関西はラリアットで豊田を一回転させるも、豊田はすぐさまジャーマンでお返しし、コーナーにはりつけると、リングシューズでパコーンと顔面にハイキック!
なおも豊田は足4の字、ローリングクレイドルでペースを掴むが、関西はムーンサルトをヒザで防いで反撃。フットスタンプで大きなダメージを与える。
豊田はミサイルキック4連発からサイクロン。関西のスプラッシュマウンテンも1で返して大魔神ポーズ。関西は「なんじゃコイツ…」といった表情で思わず後ずさり。
しかし、スプラッシュのダメージは残っており、このあたりから豊田の動きがガクッと落ちる。それでも豊田は関西を担ぎ上げると、スプラッシュマウンテン!
関西のグリーンフォールも返し、クインビーでフィニッシュを宣告。これがグシャッと決まるも、関西は何とか肩を上げる。
両者フラフラの中、関西は顔面キック。そして後ろに回って豊田を肩車すると、先ほどのお返しとばかり、JOサイクロン!
この落差&精神的ダメージ十分の一撃で豊田の動きが完全に止まり、最後は関西が渾身のグリーンフォールを叩き込んでカウント3。
関西のベルト奪取に場内は暖かい歓声。関西は腰のベルトをサワサワして、本当にうれしそうな表情。

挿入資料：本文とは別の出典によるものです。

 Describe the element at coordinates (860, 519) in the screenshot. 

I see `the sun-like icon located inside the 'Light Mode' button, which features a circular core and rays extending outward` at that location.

一方の豊田はコーナーにしばらく顔をうずめた後、観客に礼をして退場。

関西はスケジュールは未定ながら、12・14後楽園での、ハイスパート・トーナメント優勝者との防衛戦が早々に決定。
一方の豊田は次回12・7大阪では、里村と文体以来のシングルマッチが決定済み。
再び里村を下した豊田が、すぐさまトップコンテンダーの資格を手にするか?
あるいは里村が豊田戦を制し、ハイスパート・トーナメントへ弾みをつけるか?
年末年始の動向を大きく左右するであろう、両者のシングル戦に期待!!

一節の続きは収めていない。